On November 21 2017, the European Court of Human Rights delivered a ruling on the case of Kaimova and others vs Russia (No 24132/12). Moldy Kaimov died in a prison facility from tuberculosis, and the Russian government must now pay 24,000 euros in compensation to the Kaimov family. 

Moldy Kaimov had suffered from tuberculosis of the lungs since 2004. He received treatment while in pre-trial detention but did not receive medical help at the prison facility to which he was later sent and his condition began to worsen.  

Damani Kaimova, Moldy’s mother, said that she attempted to get treatment for her son but her efforts were in vain. “During the last month of my son’s life, I came to the prison gates every day and asked to see him, but they let me see him only when he was dying”, she said. “I found out that he felt unwell and was not receiving treatment when he called me and asked me to try to influence the doctors. He said that they were not even giving him a drip. Trying to get the needed medicines to him was also a difficult endeavor. I would get the prescriptions and buy the medicines, but when Moldy died on July 1 2010 the prison officials brought me out a huge bag filled with all these medicines and I realized then that the medicines I had bought were not reaching to him”, she said.   

Lawyers working with Justice Initiative tried to organize treatment for Moldy Kaimov. After he died, their legal work involved ensuring criminal liability for prison staff at prison colony 2 in Tatarstan. Documents obtained from the prison show that the prison doctors wrote in Kaimov’s medical records that he supposedly refused treatment, but his family and the lawyers who visited him say that he constantly complained of the lack of medical treatment. 

In its ruling on Kaimova and others vs Russia (No 24132/12), the ECHR recognized that the Russian authorities violated their positive obligations under Article 2 of the European Convention on Human Rights by not protecting Kaimov’s life and not conducting an effective investigation into the circumstances of his death in detention.

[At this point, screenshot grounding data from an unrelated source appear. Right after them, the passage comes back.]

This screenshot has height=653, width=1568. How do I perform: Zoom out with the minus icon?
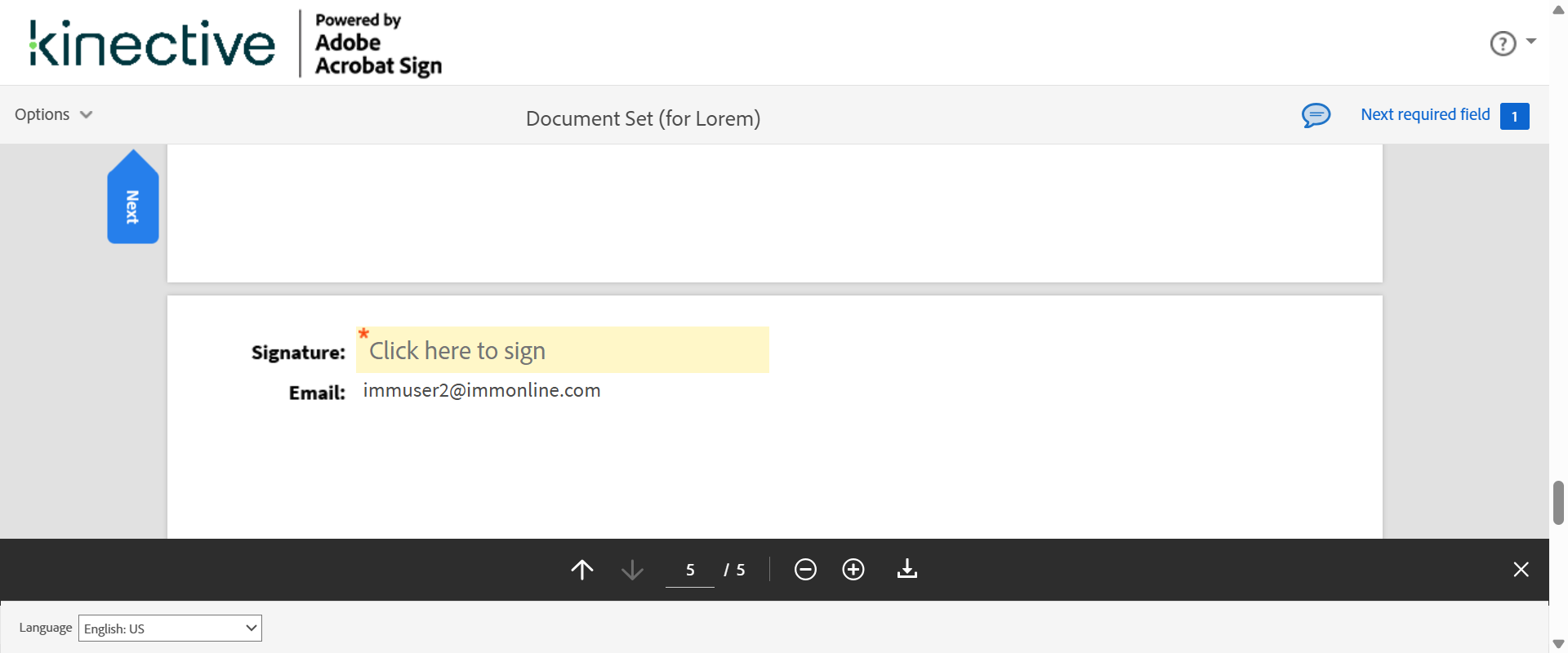805,569
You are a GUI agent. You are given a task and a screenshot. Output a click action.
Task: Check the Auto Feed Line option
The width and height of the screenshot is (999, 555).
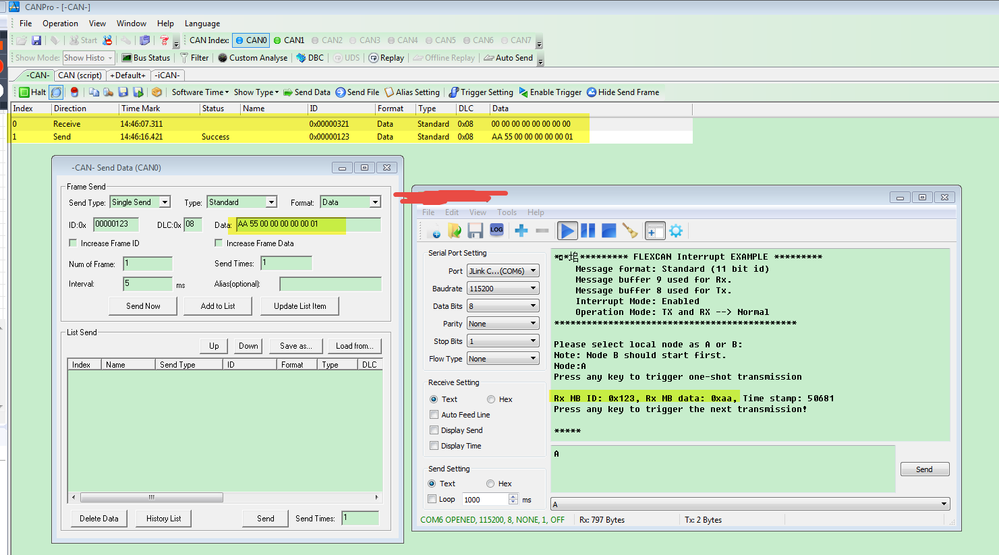(x=433, y=414)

“Lawyers from Justice Initiative are currently handling around 20 cases on failure to provide medical assistance in detention”, said Olga Gnezdilova, a lawyer working with Justice Initiative. “We are waiting now for the ECHR decision on the case of convicted person Khakulov, who died in prison because the prison administration refused to treat his kidney failure. Prisoners often cannot get even basic medical examinations and this is also a violation of their rights. People in custody are completely dependent on the authorities. They cannot simply go to a hospital of their choice and cannot help themselves. This is why the law makes the state responsible for looking after prisoners’ lives and health”, she said.